もう1つの大きな分類は、これまでに組み合わせていなかったものを組み合わせることである。これにはさまざまな段階がある。
包括
歴史的は、新しいことを試した『ドミナリア』のメカニズムだった。以前からマジックの一部であった2つのもの(アーティファクトと伝説のカード)と新しい1つのもの(英雄譚)を取り上げ、それらを単一のものとして組み合わせる単語を作ったのだ。いつどのように組み合わせるかには注意が必要だが、これによって、マジックに既存のものの新しい組み合わせを意識させるという興味深いデザイン空間が開けたと思う。後方互換性を持つ新しいものを作る、賢明な解決策である。
テーマの組み合わせ
常々、独創的なメカニズム的テーマを探しているが、新しいものを見つけるのは時とともに困難になっていく。料理と同じく、既知のメカニズム的テーマを取り上げ、それらを新しい方法で組み合わせるという手法に寄っていくことになるのだ。
構造の再定義
もう1つ我々が頼っているリソースが、セットの構造である。例えば、『アラーラの断片』と『タルキール覇王譚』は同じように作られている。新しい空間を作っていく上で、裏側では基柱となる構造を持ちながら、表面(諸君が目にするすべて)では新鮮に感じられるものにできるよう、過去の構造を取り上げ、それを使う違う方法を探すという方法がある。
これが多く思えるなら、実際そうだが、それが綿足がマジックの将来のデザインの可能性を問われたときに楽観的な答えを返す理由なのである。
あなたが作ったさまざまなものの中で、あなたの一番のお気に入りは何ですか?
私が通常の面談で常々受けている質問の1つが、「マジックで一番好きな色は何ですか?」である。私の答えは、1つだけ好きな色というのは存在しない、だ。

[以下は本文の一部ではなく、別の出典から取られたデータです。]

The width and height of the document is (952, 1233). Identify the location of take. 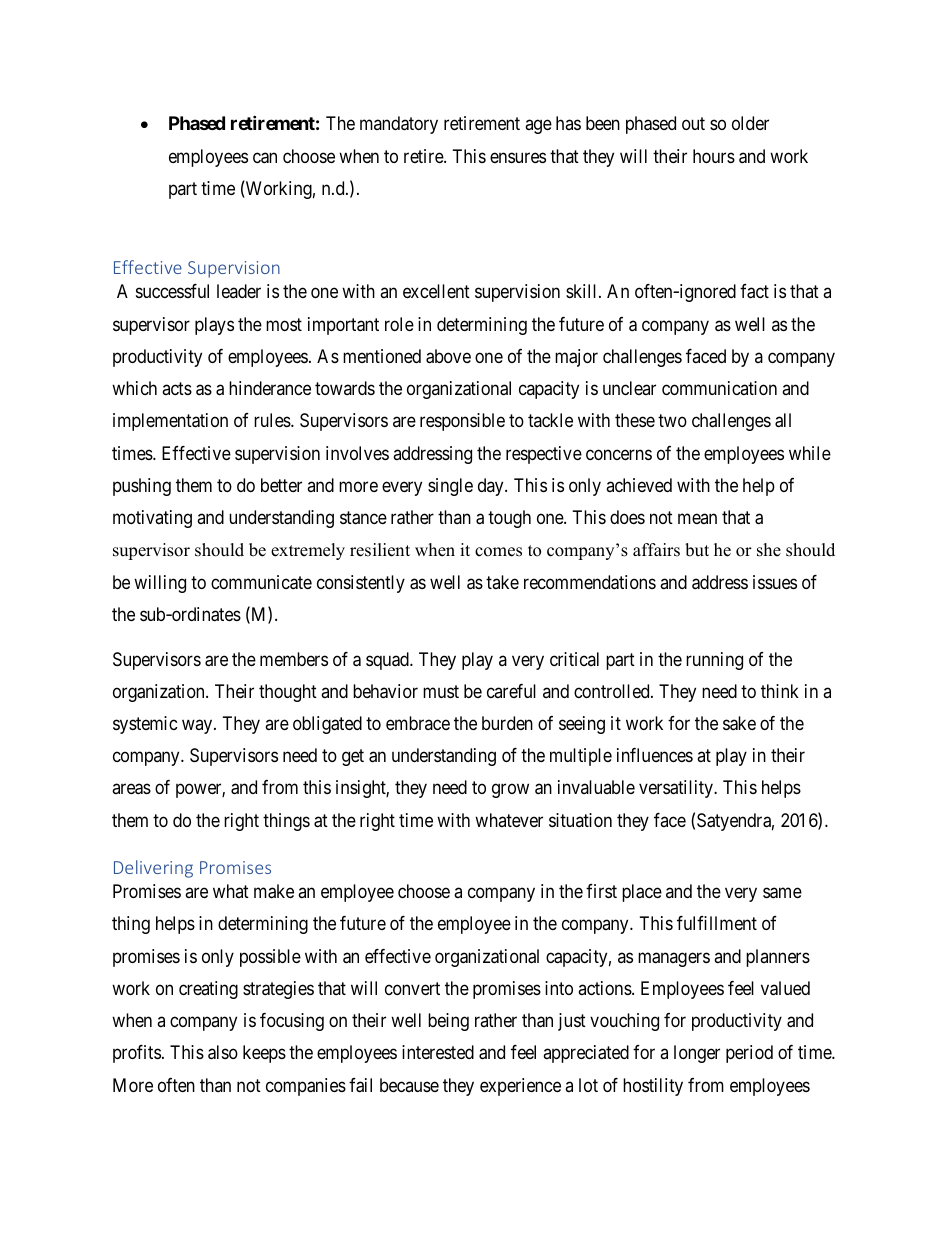
(502, 582).
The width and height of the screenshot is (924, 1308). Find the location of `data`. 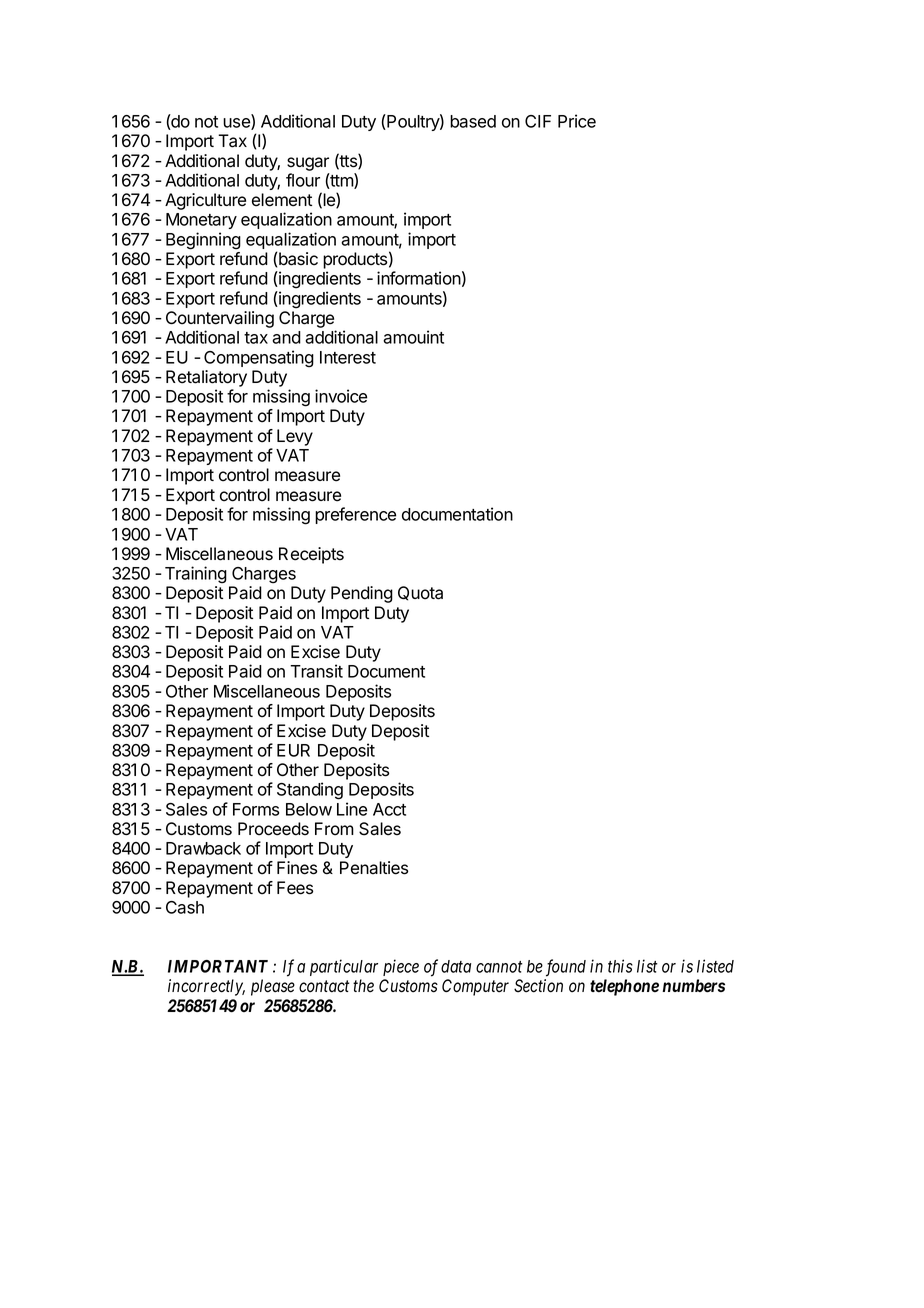

data is located at coordinates (456, 966).
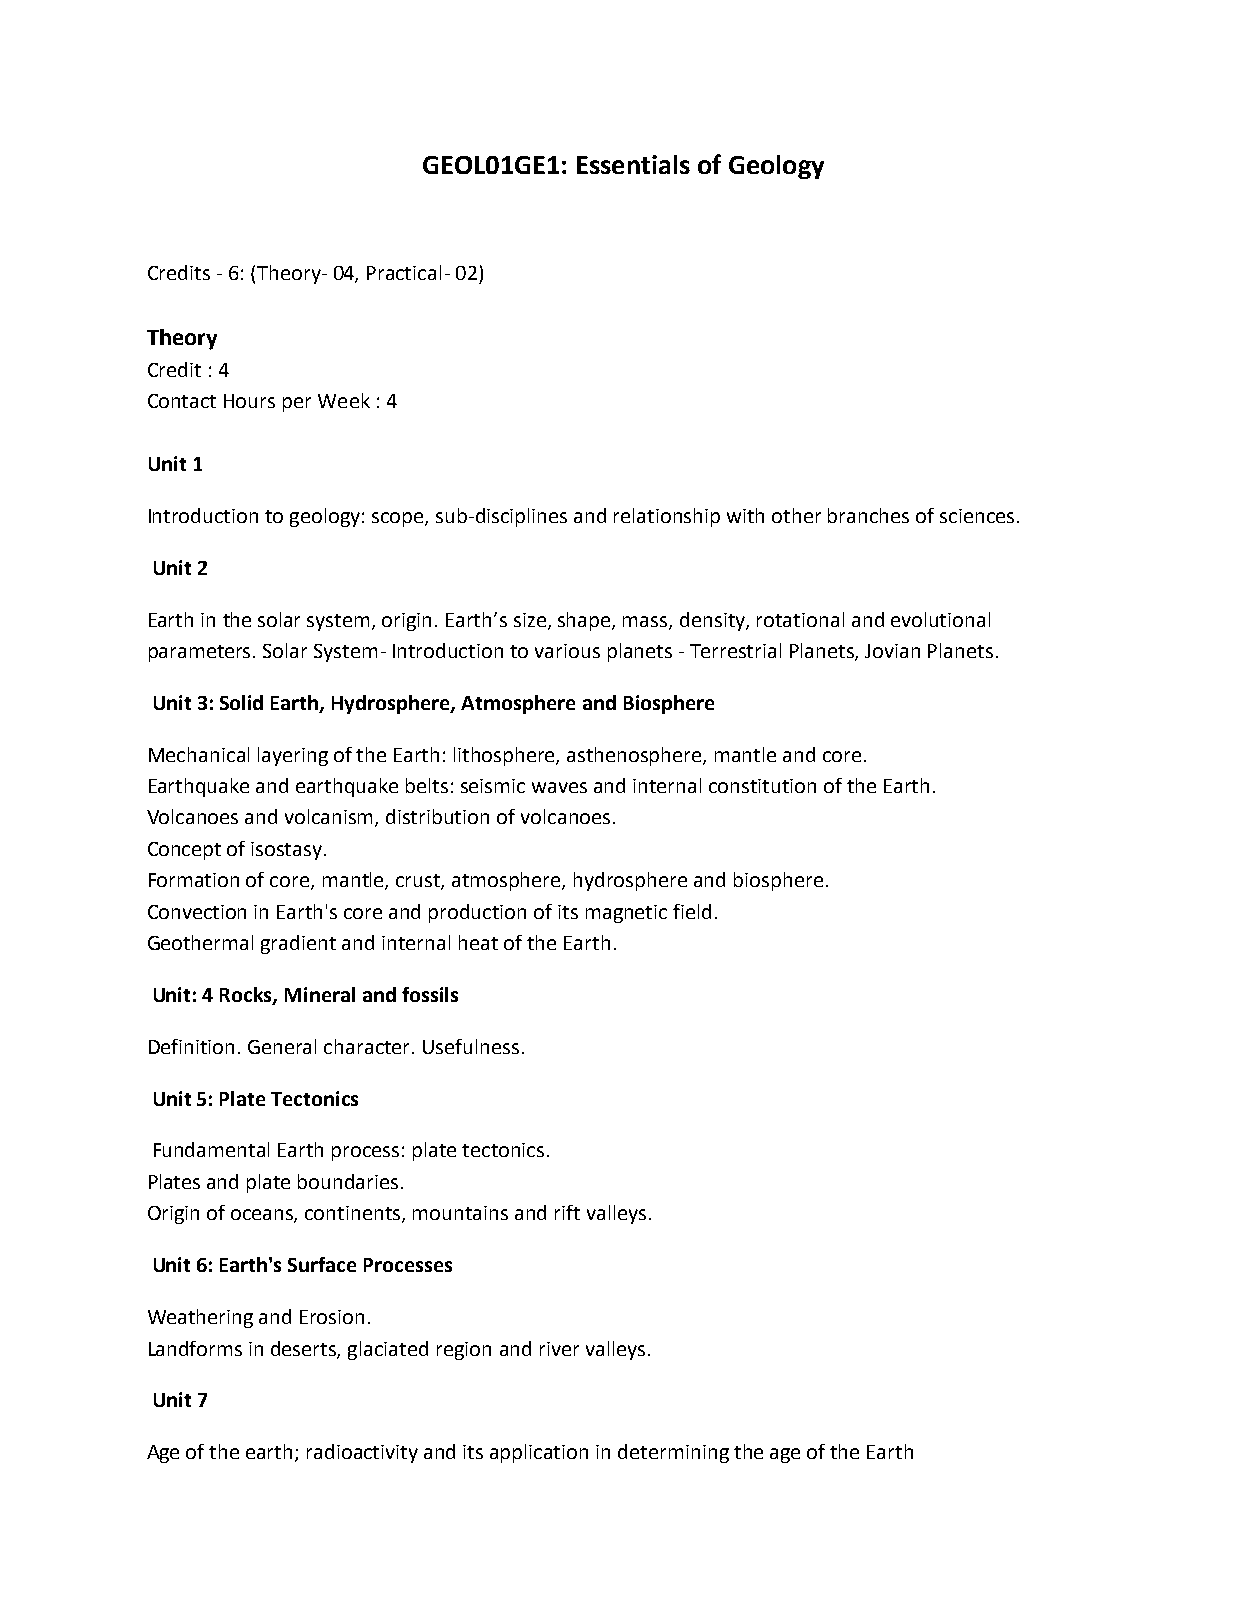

すべての色とこれだけ長い間働いているので、私はそれぞれのそのままの姿を理解していて、お互いに競うものだとは思っていないのだ。(親が子どもたちのことを見るようなものだ。)私はあらゆる自分のプロジェクトに同じような心構えで挑んでいる。それぞれお互いに異なるあり方を受け入れているのだ。
「Making Magic -マジック開発秘話-」(私の週刊記事)
これは私の最古の仕事だ。2020年には、1000本目の記事を書くことになるとは信じられない。週刊記事について私が評価していることは3つある。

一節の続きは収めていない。